The tax treatment of your pension income will depend on the country where you become resident, but there are ways in which you can minimise tax in some countries. The Non-Habitual Resident tax regime in Portugal that allow you to receive non-Portuguese pension tax free. Independent, qualified advice can be very helpful.
The other issue that you need to consider is inheritance rules and inheritance tax. In France, Spain and Italy the rules on who you can leave your property to are different to the UK. In France for example your children have an indisputable claim. You may also remain liable to inheritance tax in the UK if you are still deemed domiciled in the UK. With different rules, rates and other factors to be taken account of, it will always be best to take legal and tax advice before you make the move so that you are aware of the issues and potential solutions.
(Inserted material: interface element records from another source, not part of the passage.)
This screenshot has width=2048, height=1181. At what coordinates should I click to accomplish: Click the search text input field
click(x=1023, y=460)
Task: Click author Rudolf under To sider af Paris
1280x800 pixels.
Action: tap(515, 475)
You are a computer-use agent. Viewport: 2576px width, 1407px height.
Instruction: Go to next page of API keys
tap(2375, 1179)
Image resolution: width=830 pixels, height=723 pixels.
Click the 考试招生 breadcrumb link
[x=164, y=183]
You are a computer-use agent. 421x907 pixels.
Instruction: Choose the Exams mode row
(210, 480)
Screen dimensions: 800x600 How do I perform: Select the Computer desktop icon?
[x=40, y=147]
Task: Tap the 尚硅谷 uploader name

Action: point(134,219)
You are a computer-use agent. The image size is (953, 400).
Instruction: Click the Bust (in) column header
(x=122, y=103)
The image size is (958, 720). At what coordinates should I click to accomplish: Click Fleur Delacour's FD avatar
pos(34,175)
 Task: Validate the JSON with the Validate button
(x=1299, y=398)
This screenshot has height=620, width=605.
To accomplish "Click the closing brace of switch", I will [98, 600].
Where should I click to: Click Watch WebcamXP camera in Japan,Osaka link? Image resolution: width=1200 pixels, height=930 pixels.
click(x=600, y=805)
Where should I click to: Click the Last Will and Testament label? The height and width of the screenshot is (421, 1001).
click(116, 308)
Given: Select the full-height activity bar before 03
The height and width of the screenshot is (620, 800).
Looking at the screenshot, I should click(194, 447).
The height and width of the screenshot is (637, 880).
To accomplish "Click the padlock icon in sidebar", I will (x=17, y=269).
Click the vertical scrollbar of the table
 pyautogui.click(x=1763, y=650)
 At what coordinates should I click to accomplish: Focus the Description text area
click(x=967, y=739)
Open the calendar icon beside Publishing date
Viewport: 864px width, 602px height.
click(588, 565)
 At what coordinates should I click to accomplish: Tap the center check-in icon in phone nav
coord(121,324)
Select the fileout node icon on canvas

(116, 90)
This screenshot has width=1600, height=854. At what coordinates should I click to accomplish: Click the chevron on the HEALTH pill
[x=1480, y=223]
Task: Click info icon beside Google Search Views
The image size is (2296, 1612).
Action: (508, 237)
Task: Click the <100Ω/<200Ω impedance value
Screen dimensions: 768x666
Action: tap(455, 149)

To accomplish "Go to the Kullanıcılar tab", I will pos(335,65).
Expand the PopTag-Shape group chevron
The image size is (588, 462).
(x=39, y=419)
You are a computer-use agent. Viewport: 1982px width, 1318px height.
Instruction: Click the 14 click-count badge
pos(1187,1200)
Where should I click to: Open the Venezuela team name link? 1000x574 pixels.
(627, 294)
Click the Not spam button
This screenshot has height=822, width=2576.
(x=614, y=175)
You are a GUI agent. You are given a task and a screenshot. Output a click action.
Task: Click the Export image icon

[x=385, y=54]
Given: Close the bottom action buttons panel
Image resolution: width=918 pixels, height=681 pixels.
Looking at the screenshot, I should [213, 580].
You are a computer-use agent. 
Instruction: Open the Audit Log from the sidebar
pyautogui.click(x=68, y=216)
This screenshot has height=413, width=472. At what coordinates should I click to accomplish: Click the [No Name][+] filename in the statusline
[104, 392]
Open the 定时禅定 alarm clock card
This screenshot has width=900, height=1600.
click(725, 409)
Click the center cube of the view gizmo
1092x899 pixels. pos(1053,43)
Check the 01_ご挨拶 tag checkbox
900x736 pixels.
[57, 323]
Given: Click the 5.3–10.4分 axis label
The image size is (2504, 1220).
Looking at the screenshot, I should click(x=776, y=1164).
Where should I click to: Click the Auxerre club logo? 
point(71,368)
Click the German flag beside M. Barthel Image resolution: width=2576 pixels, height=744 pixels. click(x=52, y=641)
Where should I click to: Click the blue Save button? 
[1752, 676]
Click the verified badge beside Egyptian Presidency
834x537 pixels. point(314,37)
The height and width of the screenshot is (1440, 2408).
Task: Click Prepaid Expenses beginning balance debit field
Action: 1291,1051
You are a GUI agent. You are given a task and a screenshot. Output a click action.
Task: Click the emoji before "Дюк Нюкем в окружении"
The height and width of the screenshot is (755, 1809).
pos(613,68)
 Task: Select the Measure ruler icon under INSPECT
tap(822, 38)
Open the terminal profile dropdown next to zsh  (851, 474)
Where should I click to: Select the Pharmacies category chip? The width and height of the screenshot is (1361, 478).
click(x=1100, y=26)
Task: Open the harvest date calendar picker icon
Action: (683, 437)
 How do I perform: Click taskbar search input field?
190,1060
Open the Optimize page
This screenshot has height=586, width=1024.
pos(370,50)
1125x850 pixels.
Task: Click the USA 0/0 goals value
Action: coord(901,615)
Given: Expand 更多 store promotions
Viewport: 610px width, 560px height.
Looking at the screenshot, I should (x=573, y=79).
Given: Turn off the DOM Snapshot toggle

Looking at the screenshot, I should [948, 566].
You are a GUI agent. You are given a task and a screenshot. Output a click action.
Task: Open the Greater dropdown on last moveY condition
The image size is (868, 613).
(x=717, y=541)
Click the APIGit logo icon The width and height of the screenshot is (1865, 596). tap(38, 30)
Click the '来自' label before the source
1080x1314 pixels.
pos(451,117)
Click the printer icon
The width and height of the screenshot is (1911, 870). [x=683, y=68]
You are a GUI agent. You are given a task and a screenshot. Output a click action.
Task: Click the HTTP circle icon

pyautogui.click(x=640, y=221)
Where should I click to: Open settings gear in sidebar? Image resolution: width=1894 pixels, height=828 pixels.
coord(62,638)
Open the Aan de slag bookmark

Many of us have a clear idea of the sort of property that we want to retire to: a French farmhouse in the countryside, an apartment on the Spanish coast, a villa with a pool in Portugal. There is always a greater feeling of security and permanence that comes from owning your own home, but it is worth considering whether to rent or buy. The property market in many European countries suffered major falls during the economic crash with over-supply added to the recession. Those caught by the fall found themselves unable to sell their property. This is not a problem if you are happy in your new home and do not wish to leave, but if there are issues or you need to return home for health or family reasons owning your property can leave you unable to sell up and return. Many markets have recovered, but the risks always remain alongside the potential for capital gains.
Renting property can give greater flexibility, meaning that if your circumstances change due to issues like family illness or you simply decide that you want to return to the UK, you do not face the same risks. Long term rentals in some holiday areas can be difficult to find though and what is available may not be ideal for living there permanently. It is well worth researching the market online and investigating during an orientation trip.
Once you have made the move it is time to make new friends, establish new or old hobbies and enjoy the lifestyle. In most areas there will be established groups of expats and locals with similar interests and participation will be key to settling easily in to your retirement in the sunshine.